┌──
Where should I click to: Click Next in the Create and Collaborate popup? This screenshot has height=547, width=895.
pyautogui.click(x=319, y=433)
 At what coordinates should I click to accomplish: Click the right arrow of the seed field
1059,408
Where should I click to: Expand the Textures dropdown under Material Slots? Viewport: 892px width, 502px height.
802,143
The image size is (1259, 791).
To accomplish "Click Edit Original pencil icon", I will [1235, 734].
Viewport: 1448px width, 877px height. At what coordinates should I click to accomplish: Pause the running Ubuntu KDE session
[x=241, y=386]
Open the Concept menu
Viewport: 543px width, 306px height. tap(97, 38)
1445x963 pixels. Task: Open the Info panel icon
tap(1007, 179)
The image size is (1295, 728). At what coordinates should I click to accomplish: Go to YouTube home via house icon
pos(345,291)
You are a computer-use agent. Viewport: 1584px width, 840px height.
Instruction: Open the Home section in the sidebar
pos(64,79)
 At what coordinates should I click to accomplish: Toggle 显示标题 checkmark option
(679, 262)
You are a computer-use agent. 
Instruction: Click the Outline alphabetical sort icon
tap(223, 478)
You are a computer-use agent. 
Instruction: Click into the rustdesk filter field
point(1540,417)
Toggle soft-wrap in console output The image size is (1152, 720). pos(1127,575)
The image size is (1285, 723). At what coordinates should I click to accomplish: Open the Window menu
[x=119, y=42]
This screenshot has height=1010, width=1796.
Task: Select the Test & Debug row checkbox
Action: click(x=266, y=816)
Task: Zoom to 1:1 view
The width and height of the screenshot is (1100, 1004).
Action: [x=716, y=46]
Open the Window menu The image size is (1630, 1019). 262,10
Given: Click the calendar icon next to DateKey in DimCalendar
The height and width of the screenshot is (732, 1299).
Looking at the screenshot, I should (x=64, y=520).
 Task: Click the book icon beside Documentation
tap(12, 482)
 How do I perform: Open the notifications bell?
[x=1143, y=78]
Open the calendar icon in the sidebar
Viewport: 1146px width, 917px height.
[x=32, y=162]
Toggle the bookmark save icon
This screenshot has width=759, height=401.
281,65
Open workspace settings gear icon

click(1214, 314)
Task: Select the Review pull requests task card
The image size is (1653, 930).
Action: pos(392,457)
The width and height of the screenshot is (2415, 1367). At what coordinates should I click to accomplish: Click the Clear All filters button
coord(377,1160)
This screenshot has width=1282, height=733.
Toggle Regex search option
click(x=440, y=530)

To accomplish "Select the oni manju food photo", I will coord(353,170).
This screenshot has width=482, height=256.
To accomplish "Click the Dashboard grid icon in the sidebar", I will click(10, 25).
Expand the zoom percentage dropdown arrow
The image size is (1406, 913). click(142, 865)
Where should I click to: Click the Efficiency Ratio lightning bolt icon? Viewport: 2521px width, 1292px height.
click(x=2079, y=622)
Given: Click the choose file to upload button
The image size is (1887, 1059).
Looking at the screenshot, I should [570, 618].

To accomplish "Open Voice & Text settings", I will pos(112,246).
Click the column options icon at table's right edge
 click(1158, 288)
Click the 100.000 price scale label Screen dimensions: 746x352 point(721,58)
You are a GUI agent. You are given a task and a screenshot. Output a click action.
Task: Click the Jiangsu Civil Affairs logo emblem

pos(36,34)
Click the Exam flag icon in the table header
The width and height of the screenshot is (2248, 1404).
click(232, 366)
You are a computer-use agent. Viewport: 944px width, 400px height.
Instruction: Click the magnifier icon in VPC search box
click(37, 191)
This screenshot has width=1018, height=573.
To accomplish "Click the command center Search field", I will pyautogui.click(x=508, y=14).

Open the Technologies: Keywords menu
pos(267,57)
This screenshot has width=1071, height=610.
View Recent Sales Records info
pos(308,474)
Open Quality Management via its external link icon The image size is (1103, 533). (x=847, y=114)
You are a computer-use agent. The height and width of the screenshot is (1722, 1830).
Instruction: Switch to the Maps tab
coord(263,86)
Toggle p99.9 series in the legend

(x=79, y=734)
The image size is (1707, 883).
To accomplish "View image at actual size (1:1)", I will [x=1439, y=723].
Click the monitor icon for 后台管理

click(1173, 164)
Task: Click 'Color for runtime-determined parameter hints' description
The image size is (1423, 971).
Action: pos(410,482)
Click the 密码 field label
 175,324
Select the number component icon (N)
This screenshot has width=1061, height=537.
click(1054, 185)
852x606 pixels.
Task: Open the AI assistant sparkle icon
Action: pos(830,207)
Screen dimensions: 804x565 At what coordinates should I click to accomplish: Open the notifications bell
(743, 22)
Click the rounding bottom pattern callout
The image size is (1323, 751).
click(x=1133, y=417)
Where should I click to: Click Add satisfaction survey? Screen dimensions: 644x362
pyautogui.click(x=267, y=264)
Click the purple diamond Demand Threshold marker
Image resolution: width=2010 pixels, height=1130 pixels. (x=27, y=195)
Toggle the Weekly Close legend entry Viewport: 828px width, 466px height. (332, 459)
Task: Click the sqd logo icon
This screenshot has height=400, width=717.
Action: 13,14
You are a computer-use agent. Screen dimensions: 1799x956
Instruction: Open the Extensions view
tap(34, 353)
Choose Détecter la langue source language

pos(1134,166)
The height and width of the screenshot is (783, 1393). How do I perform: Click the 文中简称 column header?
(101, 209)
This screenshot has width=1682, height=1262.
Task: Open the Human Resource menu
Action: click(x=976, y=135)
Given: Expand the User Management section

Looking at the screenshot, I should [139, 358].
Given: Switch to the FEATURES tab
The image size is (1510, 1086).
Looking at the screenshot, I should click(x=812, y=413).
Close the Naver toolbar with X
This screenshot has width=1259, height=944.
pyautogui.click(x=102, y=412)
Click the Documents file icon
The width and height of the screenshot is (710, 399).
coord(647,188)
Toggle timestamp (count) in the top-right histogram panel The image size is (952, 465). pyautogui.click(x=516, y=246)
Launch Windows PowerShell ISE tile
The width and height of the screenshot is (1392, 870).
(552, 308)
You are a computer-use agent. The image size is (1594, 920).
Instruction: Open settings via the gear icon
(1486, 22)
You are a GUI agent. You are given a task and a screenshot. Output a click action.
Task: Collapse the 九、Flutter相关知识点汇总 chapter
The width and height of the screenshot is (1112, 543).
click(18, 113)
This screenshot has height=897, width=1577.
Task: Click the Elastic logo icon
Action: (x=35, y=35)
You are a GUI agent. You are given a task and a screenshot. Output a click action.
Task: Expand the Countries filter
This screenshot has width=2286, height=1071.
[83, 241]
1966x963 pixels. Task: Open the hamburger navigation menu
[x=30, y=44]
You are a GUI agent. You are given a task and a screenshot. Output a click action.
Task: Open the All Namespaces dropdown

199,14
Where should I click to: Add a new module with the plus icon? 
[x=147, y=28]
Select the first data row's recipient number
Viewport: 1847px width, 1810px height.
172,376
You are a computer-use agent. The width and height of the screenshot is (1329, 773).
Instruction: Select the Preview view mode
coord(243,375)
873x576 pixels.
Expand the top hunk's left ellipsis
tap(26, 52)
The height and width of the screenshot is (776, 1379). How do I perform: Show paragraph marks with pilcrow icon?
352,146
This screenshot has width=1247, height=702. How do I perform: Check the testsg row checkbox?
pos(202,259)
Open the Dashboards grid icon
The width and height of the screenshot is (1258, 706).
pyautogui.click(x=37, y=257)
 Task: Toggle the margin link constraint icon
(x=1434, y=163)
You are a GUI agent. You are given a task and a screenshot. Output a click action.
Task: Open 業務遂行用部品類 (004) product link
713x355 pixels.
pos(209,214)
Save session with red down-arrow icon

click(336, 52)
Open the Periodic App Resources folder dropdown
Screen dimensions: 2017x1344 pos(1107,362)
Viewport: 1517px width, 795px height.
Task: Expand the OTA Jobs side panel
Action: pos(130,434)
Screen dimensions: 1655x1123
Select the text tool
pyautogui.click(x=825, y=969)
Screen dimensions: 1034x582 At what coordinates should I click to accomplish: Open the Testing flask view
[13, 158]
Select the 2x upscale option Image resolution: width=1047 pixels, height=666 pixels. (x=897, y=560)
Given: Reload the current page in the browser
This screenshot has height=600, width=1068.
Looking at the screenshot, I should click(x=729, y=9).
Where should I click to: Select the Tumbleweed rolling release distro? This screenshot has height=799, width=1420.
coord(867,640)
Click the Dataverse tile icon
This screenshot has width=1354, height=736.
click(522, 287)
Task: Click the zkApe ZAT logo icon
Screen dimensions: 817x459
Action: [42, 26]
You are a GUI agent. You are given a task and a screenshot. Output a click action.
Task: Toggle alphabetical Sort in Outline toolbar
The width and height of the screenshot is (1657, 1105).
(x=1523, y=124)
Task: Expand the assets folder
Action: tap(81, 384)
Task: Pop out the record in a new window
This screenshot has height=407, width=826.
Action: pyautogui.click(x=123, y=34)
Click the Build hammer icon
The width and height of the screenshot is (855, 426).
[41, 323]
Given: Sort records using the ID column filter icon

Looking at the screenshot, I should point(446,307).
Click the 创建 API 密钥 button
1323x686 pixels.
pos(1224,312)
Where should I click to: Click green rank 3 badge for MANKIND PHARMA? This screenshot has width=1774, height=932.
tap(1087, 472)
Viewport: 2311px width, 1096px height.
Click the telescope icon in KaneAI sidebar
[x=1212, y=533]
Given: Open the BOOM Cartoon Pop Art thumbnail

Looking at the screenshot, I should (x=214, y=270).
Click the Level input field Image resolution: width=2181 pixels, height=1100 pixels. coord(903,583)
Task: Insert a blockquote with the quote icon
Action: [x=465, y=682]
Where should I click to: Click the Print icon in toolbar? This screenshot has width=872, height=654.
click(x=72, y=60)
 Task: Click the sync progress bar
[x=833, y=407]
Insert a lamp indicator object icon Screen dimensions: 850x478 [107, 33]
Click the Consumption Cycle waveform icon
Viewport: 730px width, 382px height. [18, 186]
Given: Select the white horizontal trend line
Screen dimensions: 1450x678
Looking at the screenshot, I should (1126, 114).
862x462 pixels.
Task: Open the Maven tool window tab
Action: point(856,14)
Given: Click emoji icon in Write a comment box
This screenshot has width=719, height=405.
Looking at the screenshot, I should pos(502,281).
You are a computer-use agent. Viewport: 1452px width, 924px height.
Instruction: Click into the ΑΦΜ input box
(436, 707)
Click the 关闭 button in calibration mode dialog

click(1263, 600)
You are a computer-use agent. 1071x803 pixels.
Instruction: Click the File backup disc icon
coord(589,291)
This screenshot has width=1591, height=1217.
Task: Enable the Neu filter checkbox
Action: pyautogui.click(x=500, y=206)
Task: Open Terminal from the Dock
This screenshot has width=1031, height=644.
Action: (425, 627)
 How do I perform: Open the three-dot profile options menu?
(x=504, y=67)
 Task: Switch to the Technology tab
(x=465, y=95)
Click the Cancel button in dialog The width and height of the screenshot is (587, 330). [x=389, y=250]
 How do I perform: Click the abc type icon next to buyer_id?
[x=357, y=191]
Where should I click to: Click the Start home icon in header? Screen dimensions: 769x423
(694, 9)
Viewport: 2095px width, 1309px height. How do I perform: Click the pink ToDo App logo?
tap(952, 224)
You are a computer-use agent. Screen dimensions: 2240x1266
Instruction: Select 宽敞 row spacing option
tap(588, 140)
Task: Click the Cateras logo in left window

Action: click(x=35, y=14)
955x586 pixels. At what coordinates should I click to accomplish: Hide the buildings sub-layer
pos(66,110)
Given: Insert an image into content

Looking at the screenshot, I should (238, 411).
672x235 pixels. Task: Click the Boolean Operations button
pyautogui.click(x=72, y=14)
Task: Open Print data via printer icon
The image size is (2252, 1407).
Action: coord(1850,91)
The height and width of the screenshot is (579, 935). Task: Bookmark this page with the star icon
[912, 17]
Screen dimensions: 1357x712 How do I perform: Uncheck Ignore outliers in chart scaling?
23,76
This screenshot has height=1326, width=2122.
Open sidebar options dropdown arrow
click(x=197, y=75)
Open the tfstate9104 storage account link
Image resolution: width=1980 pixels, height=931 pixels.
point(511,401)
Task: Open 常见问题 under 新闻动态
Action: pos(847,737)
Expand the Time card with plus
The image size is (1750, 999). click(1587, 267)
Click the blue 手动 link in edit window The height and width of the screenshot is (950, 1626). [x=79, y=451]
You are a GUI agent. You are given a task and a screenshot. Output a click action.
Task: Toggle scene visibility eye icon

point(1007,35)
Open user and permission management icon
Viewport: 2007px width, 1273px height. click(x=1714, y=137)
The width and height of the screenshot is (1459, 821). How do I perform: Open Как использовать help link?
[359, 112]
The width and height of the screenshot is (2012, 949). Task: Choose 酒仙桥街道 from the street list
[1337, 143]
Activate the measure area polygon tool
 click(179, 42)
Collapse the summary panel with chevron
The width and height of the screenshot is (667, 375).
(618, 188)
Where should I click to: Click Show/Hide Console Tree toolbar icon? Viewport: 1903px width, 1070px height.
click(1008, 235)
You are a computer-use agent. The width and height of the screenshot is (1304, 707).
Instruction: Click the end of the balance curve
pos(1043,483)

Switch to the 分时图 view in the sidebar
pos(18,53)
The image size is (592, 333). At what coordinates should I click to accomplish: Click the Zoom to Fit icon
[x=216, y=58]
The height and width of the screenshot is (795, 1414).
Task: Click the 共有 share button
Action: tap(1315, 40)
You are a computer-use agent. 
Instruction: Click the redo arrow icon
└──
* _ACTIVITY_:
Taking the material above, report how many of its lines contain the word "Collapse". Add nothing else.

* _EXPECTED ANSWER_:
2